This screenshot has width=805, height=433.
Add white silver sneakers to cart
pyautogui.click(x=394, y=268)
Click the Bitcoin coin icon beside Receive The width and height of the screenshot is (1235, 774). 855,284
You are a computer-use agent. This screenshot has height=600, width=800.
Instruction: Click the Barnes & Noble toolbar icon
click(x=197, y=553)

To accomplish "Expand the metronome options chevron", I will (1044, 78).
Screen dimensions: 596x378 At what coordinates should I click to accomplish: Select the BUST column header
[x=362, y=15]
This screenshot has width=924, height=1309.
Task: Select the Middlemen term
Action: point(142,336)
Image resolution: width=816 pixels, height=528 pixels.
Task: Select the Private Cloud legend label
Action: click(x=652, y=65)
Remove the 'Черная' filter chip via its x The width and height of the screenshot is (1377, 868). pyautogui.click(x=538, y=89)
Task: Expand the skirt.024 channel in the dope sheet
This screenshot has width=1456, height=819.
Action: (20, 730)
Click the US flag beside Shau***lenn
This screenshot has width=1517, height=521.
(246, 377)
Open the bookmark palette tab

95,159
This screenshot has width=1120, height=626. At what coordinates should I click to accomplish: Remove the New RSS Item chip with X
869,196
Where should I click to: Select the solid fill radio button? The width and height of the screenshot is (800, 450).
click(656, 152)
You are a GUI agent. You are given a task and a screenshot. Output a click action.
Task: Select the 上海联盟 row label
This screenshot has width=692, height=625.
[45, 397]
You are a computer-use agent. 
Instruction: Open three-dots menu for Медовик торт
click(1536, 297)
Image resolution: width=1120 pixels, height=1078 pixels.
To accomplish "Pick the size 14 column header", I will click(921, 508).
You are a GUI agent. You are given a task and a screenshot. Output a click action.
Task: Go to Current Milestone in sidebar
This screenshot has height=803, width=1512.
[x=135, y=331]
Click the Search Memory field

*****

TASK TO CARRY OUT ▸ Repeat all of the rows above word for word, with no changes.

SOLUTION FOR THIS TASK ▸
This screenshot has width=805, height=433.
Add white silver sneakers to cart
pyautogui.click(x=394, y=268)
Click the Bitcoin coin icon beside Receive The width and height of the screenshot is (1235, 774). 855,284
You are a computer-use agent. This screenshot has height=600, width=800.
Instruction: Click the Barnes & Noble toolbar icon
click(x=197, y=553)

To accomplish "Expand the metronome options chevron", I will (1044, 78).
Screen dimensions: 596x378 At what coordinates should I click to accomplish: Select the BUST column header
[x=362, y=15]
This screenshot has width=924, height=1309.
Task: Select the Middlemen term
Action: point(142,336)
Image resolution: width=816 pixels, height=528 pixels.
Task: Select the Private Cloud legend label
Action: click(x=652, y=65)
Remove the 'Черная' filter chip via its x The width and height of the screenshot is (1377, 868). pyautogui.click(x=538, y=89)
Task: Expand the skirt.024 channel in the dope sheet
This screenshot has width=1456, height=819.
Action: (20, 730)
Click the US flag beside Shau***lenn
This screenshot has width=1517, height=521.
(246, 377)
Open the bookmark palette tab

95,159
This screenshot has width=1120, height=626. At what coordinates should I click to accomplish: Remove the New RSS Item chip with X
869,196
Where should I click to: Select the solid fill radio button? The width and height of the screenshot is (800, 450).
click(656, 152)
You are a GUI agent. You are given a task and a screenshot. Output a click action.
Task: Select the 上海联盟 row label
This screenshot has width=692, height=625.
[45, 397]
You are a computer-use agent. 
Instruction: Open three-dots menu for Медовик торт
click(1536, 297)
Image resolution: width=1120 pixels, height=1078 pixels.
To accomplish "Pick the size 14 column header", I will click(921, 508).
You are a GUI agent. You are given a task and a screenshot. Output a click action.
Task: Go to Current Milestone in sidebar
This screenshot has height=803, width=1512.
[x=135, y=331]
Click the Search Memory field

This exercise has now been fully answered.